For what it's worth, I think you absolutely made the right choice about strapless and fuller skirt, because it looks absolutely lovely on you! You and your wife make an absolutely adorable couple -- thanks for sharing the super-cute photo!
|Fiance / Fiancee|
Oh, and Bridezilla, I also love your flowers -- they look exactly like what everyone tries to achieve when they talk about a "wildflowers" look, although that often ends up being schizophrenic and garish. Your bouquets are so natural and subtle and the shapes are fantastically organic... it combines so well with your dresses and what looks to be a beautiful rustic location. Way to go!
Thanks Countess! One more little pointer I have regarding the flowers is to not have a long trailing bouquet if you even think you may have a bad case of the nerves. Our guests were highly entertained by my quivering bouquet throughout the ceremony! I thought I was holding together rather well and couldn't understand why the minister was looking at me so oddly. Everyone told me afterwards that I looked like I was going to pass out at any moment. We had matching bouquets of orchids, spray roses, and lisianthus with bear grass
accents and white bouvardia and our flower girls had one stem of dendrobium orchids.
|Fiance / Fiancee|
Your flowers sound really lovely!
The shaking thing - I would never have guessed that could be a problem! If anything, I tend to think of a bouquet as something for you to hold so that you HIDE your shaking hand and don't end up fisting your hands in the fabric of your dress.

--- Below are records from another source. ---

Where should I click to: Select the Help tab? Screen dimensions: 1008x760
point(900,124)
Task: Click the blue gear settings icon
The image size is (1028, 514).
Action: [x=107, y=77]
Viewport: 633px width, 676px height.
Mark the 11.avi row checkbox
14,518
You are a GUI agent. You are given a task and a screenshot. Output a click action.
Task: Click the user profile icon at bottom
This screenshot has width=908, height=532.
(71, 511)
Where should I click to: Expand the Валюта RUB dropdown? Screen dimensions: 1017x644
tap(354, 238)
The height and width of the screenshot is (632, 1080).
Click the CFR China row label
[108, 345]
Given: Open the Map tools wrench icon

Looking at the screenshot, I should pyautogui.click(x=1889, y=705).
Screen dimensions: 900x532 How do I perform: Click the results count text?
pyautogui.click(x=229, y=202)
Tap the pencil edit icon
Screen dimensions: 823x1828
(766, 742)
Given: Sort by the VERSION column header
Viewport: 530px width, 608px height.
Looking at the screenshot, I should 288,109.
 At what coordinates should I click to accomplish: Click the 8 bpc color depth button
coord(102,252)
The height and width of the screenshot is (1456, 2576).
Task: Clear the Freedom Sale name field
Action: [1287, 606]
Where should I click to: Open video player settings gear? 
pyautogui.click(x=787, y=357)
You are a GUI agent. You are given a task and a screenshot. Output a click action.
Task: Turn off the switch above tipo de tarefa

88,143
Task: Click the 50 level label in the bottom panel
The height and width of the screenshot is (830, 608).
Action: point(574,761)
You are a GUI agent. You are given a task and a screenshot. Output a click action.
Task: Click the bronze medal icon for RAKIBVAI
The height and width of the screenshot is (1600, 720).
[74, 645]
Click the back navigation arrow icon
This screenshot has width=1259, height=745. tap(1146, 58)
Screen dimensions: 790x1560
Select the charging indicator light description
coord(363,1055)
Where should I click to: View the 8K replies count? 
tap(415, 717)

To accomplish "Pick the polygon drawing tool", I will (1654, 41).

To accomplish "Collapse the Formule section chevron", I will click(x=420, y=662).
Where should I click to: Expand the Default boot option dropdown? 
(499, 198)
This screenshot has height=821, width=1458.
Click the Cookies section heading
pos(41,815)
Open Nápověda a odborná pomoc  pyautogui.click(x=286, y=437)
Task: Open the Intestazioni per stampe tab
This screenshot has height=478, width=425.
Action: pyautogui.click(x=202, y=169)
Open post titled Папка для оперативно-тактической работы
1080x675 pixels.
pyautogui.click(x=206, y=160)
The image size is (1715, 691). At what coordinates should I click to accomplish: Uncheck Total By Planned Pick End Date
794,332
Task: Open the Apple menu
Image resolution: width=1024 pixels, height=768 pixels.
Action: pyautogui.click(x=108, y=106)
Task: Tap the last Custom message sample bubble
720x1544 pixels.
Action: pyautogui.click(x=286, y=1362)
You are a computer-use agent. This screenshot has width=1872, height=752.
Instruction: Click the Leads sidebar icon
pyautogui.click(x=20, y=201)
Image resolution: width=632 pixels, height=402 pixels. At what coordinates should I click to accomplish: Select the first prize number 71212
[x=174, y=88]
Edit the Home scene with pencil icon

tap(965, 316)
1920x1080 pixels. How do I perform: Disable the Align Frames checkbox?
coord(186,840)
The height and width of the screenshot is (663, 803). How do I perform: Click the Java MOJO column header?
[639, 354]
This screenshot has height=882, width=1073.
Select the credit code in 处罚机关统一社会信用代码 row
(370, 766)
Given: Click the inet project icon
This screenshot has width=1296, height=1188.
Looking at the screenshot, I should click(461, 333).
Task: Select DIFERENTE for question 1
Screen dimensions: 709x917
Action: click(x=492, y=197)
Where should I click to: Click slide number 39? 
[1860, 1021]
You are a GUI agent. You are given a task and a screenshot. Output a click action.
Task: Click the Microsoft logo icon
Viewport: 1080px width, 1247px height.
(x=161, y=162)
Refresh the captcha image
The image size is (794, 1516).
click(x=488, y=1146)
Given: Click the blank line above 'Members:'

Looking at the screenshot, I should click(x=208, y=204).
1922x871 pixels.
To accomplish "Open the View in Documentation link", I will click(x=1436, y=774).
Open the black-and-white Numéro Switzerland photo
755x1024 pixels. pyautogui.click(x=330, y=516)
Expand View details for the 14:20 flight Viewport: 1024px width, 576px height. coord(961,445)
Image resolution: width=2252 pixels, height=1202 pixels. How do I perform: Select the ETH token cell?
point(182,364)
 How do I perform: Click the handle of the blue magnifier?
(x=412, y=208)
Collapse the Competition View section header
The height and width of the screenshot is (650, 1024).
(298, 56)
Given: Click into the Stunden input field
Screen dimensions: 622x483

We passed our bouquets off to our attendants at the beginning of the ceremony after we walked down the aisle, because I transferred the "deathgrip on father's arm" pretty directly to "deathgrip of wife-to-be's hand". We didn't get the bouquets back until post-ceremony because for the recessional we were carrying candles. This was particularly funny because we had one maid of honor and two best men, and the maid of honor already had a bouquet of her own, so my two teenaged brothers ended up carrying our respective bouquets. They were such good sports about it and makes for some good photos.
well my partner looks more butch then i do and shes thanking about wearing nice dress pants and shirt to match my dress.